The Relevant Clauses of the Sub-Contracts
 The relevant clauses in the sub-contracts are identical.
 Clause 16 of the sub-contracts is entitled ’’Claims and Payments”. It provides for the submission of interim claims and the mode of presentation and timing of such claims.
 Clause 16.2 deals with measurements for the sub-contract works and how they are to be assessed and verified.
 Clause 16.3 which is of material relevance in these appeals provides as follows in relation to retention sums:
’’Unless otherwise stated in the APPENDIX, each and every payment for Interim Claim shall be subjected to a 10% retention sum to the maximum limit of 5% of the Sub-Contract Price”.
 The Appendix to the Conditions of Sub-Contract makes provision for the release of the retention sum in relation to Clause 16.3, as follows:
1st moiety shall be released upon issuance of Certificate of Practical Completion (CPC) of the Main Contract Works and will be forward [sic] a copy accordingly;
2nd moiety shall be released upon issuance of the Certificate of Completion of Making Good Defects (CMGD) of the Main Contract Works and will be forward [sic] a copy accordingly.
 Effectively the Appendix to the Conditions of the Sub-Contract provides that:
(a) 2.5% of the retention sum is to be released upon the issuance of the certificate of practical completion; and
(b) the balance 2.5% of the retention sum is to be released upon the end of the defect liability period.
 In both appeals the sub-contract works were completed by the sub-contractors and the whole of the project works were also certified as practically completed.
Issues (a) and (b):
(a) What is the correct approach to be adopted when determining the status of the retention monies? Should the contracts be construed to ascertain whether an intention to create a trust subsists, either by virtue of an express term or to be implied from the contract or the conduct of the parties?

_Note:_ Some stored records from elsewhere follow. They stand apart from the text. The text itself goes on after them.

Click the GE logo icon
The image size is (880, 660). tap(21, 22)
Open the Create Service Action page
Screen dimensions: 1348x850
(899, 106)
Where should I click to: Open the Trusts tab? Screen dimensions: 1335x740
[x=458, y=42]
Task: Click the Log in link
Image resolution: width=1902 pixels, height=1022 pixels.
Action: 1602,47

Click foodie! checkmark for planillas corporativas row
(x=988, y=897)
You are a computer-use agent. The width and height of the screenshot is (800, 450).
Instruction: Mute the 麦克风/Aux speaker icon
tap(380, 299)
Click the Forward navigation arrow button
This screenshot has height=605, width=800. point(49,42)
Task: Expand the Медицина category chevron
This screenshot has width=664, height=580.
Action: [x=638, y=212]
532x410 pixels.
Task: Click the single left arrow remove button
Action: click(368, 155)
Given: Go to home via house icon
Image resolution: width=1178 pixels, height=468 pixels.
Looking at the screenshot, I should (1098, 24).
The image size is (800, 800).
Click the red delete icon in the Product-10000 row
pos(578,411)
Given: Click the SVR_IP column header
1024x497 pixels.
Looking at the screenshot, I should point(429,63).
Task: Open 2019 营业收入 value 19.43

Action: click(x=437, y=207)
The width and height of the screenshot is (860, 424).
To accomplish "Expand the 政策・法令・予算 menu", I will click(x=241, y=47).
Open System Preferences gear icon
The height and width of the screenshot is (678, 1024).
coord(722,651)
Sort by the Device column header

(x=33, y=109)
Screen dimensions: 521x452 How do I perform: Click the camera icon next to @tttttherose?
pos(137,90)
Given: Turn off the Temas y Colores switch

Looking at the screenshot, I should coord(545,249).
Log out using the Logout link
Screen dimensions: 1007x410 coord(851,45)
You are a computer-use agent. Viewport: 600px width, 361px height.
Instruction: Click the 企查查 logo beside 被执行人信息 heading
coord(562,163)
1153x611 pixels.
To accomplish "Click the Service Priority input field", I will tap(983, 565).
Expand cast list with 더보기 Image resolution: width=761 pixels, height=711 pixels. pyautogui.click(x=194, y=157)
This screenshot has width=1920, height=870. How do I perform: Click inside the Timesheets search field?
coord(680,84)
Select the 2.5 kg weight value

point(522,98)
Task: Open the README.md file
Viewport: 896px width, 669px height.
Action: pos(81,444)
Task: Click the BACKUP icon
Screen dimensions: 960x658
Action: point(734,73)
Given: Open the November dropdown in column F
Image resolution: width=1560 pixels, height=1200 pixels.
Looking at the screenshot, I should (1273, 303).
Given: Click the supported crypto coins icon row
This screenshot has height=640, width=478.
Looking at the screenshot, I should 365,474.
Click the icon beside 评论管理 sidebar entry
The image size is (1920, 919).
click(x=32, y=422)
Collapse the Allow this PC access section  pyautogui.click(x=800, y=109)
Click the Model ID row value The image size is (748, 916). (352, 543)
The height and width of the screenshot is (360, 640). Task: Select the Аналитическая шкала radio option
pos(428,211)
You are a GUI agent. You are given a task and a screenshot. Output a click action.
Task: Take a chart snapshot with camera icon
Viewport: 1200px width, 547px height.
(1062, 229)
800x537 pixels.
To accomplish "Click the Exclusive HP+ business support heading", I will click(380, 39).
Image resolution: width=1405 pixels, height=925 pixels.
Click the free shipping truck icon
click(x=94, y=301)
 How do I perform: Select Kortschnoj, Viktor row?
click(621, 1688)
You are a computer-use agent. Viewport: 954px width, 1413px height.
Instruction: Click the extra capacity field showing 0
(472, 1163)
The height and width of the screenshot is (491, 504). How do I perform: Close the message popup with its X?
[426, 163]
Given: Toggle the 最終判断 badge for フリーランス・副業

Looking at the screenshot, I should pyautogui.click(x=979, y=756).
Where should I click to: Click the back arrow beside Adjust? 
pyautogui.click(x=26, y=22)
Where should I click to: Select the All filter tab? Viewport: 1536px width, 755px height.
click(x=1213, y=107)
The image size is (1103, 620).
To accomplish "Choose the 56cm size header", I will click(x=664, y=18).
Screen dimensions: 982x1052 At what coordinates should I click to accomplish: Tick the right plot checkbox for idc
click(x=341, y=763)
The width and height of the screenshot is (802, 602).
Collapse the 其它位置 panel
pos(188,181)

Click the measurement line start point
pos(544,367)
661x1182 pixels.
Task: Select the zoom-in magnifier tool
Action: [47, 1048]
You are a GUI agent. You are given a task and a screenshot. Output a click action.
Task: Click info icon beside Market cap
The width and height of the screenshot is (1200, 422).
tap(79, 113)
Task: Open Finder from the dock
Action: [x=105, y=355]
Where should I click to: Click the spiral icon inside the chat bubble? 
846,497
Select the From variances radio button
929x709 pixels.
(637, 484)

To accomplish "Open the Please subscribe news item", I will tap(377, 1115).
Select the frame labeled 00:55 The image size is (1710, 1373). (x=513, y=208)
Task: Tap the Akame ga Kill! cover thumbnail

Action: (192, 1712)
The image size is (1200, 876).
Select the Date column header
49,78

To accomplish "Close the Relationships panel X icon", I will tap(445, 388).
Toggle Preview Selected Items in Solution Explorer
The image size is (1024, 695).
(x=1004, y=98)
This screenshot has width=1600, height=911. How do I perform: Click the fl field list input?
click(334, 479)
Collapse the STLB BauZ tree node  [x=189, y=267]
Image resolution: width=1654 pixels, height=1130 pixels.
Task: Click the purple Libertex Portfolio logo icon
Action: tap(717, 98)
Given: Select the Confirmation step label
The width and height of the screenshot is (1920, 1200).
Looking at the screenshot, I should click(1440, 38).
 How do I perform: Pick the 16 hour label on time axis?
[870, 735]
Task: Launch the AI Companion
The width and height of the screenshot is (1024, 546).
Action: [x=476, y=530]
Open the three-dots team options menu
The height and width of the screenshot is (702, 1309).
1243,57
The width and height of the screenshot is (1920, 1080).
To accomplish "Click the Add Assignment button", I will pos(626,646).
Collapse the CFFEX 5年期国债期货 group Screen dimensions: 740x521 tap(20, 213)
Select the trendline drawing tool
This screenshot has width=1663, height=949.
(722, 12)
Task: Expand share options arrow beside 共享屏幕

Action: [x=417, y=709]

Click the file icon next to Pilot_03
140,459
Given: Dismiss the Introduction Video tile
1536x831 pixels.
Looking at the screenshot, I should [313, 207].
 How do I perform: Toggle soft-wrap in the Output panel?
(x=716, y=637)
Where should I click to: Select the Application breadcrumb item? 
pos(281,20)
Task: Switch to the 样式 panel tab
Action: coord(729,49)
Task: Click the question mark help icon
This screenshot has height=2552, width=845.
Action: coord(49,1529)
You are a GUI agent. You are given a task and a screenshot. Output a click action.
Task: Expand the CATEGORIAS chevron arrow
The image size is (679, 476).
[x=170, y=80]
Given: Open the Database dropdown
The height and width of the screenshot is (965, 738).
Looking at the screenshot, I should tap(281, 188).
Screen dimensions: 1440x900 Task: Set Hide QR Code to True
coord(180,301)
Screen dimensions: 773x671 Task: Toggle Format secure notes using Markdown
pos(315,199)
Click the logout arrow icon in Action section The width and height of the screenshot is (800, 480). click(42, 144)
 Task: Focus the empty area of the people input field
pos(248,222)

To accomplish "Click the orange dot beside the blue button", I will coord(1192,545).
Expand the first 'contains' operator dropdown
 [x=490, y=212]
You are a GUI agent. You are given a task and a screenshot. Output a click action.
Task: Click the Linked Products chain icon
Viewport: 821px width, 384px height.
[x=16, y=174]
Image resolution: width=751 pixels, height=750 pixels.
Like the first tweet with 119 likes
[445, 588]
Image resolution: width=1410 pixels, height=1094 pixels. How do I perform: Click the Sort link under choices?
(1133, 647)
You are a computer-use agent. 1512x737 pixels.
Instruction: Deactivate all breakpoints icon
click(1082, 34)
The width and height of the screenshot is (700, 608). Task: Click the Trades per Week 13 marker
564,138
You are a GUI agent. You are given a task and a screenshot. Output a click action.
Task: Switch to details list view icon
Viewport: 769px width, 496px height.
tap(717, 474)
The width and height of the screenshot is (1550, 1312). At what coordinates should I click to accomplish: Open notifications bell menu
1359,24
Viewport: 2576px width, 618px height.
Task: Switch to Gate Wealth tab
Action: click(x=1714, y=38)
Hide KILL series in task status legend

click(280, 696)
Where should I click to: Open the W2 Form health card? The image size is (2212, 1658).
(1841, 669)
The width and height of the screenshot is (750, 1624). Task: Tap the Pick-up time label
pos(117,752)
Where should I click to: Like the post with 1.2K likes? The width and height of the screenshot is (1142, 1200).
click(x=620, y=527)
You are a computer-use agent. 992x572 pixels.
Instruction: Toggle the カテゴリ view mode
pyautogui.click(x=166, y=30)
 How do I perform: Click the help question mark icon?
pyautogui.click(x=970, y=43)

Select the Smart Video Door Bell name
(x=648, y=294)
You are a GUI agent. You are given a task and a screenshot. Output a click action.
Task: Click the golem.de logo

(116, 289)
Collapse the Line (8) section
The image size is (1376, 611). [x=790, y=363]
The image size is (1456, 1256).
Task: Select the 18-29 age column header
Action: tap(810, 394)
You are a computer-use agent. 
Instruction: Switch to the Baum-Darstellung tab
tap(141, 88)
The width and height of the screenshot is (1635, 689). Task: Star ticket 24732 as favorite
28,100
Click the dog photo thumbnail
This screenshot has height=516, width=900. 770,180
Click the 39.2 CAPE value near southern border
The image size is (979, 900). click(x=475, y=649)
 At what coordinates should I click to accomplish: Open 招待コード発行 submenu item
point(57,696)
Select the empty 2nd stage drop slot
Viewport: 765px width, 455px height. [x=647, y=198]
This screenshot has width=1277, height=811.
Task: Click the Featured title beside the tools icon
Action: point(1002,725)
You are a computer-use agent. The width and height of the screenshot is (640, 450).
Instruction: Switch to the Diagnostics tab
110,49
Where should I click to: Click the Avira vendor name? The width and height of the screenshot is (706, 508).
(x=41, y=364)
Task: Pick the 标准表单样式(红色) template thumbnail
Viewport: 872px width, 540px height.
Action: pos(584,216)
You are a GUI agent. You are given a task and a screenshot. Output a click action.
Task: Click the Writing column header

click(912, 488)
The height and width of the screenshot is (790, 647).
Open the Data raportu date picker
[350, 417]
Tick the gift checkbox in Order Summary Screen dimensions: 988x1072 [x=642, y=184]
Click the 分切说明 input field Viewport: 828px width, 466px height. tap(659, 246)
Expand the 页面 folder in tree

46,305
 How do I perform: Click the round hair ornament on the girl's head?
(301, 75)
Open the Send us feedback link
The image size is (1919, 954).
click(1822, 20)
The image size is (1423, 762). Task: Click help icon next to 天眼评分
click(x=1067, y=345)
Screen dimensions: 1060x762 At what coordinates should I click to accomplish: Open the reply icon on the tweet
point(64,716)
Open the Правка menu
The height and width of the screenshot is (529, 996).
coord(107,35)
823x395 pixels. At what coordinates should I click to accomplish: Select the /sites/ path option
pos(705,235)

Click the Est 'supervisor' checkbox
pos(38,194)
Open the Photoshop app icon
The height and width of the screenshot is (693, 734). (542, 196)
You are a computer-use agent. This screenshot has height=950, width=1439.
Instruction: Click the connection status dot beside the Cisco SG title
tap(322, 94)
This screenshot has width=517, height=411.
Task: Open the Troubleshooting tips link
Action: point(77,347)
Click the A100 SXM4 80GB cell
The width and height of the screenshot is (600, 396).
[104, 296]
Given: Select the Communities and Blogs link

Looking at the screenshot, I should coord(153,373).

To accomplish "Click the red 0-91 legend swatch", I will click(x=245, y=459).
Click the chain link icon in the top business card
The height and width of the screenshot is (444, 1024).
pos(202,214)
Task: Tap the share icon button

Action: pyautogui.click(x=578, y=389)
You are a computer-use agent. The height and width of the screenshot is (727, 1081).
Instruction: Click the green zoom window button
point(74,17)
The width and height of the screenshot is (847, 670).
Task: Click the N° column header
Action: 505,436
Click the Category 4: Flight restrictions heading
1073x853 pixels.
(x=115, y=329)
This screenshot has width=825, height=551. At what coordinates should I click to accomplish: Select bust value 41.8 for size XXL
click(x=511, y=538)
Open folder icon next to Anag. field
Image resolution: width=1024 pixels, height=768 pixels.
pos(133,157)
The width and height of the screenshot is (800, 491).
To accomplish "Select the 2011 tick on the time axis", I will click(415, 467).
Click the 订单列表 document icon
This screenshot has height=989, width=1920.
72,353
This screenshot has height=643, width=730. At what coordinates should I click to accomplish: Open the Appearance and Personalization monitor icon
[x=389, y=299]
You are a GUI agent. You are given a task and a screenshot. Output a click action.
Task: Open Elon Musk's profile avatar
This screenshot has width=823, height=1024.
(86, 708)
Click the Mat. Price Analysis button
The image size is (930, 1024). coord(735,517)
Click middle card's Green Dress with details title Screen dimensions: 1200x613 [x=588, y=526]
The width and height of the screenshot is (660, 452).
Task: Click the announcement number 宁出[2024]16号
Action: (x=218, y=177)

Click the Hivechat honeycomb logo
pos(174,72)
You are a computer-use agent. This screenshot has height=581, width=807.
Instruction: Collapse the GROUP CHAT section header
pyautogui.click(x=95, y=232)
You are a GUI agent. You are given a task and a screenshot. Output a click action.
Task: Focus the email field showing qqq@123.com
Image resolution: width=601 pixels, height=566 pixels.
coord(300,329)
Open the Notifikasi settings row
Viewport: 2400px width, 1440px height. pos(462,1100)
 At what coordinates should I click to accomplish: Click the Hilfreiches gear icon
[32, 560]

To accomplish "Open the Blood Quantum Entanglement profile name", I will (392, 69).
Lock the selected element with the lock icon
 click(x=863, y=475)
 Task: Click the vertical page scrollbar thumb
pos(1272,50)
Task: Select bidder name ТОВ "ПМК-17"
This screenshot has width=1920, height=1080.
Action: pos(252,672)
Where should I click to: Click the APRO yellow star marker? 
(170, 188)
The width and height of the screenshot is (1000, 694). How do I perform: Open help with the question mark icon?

(b) Alternatively should all retention monies held by the main contractor be held in law to amount to a trust in favour of the sub-contractors?
 These two issues may be dealt with together, as they comprise alternative propositions.
 Issue (a) advocates the proposition that when ascertaining whether retention monies are held on trust or otherwise, the first step is to determine whether there is express provision to this effect. If there is, then it is beyond dispute that there is a contractual obligation on the part of the main contractor to set aside or retain specifically by way of trust, the retention monies deducted and payable to the sub-contractor at a future specified date (subject to express provisions for set-off for defective works etc).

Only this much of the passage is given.